Even as workers take more vacation days, the gap between the number of days they're offered and the number of days they actually take isn't narrowing

By Bloomberg News

May 24, 2017 @ 3:38 pm EST

Americans are notoriously bad at taking what little paid time off they get from their jobs. But there is one way to get people to take more paid vacation: Give them more of it.

As the economy recovers, companies are offering employees better benefits of all sorts, including more vacation days. Last year, full-time workers who get paid time off from their jobs earned, on average, 22.6 paid vacation days, up .7 days from the year before, according to an annual survey by Project: Time Off, a travel industry-funded initiative to get more people to take vacation.

They're using more days, too, the survey found. Last year, they took an average of 16.8 days off, up more than half a day from the year before and almost a full day from 2013. "Half a day is a big deal," said Katie Denis, the senior director at Project: Time Off.

The survey of 7,331 workers didn't include the quarter of non-government American workers, including part-time ones, who get no paid vacation at all. (The lowest-paid workers tend to get the least paid time off, according to the Bureau of Labor Statistics.)

As workers feel more comfortable in their jobs, they feel more comfortable taking days off, said Evren Esen, the director of survey programs at the Society of Human Resource Management. "During the recession and post-recession, there may have been more of a sense of, 'I need to be there, I need to make sure my job is secure,' and not go off and take vacations multiple times a year," she said.

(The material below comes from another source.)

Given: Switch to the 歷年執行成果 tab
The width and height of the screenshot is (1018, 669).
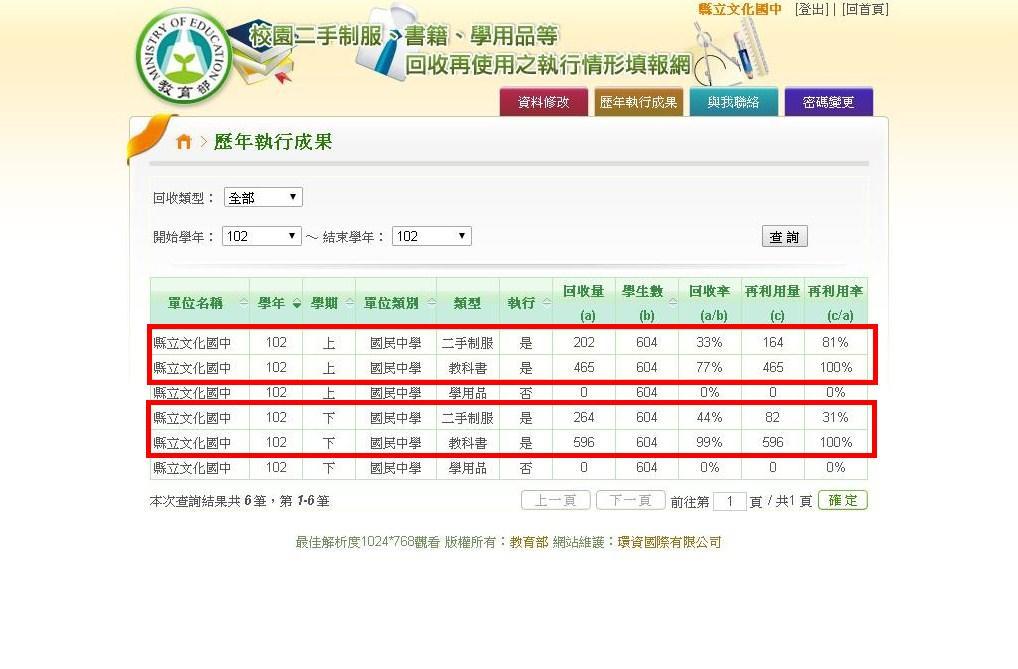Looking at the screenshot, I should tap(638, 102).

Those attitudes haven't vanished completely. Over half of the workers surveyed are leaving some vacation time on the table, Project: Time Off found. Even as they take more vacation days, the gap between the number of days they're offered and the number of days they actually take isn't narrowing.

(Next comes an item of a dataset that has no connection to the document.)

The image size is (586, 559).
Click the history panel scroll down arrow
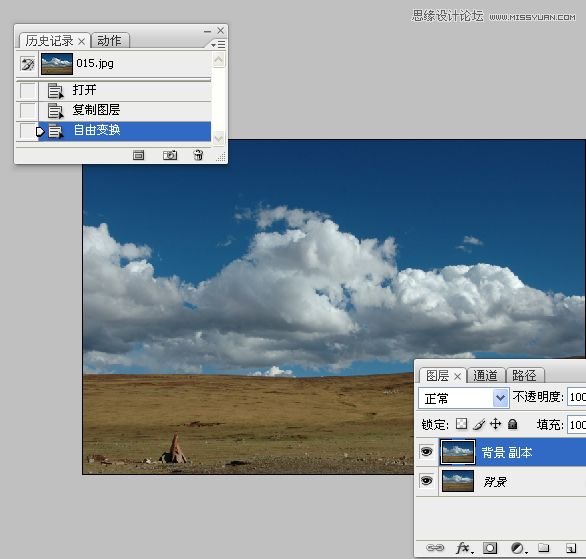[219, 139]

Asked what was keeping them from taking more time off, a quarter of respondents said they don't take vacation for fear they'll be seen as less dedicated to their work, or as replaceable; about a fifth said they fear they'll lose out on a raise or promotion if they take all their vacation. "More than anything else, it's this fear that I could be seen as replaceable," said Ms. Denis. "We have these post-recession fears that still linger."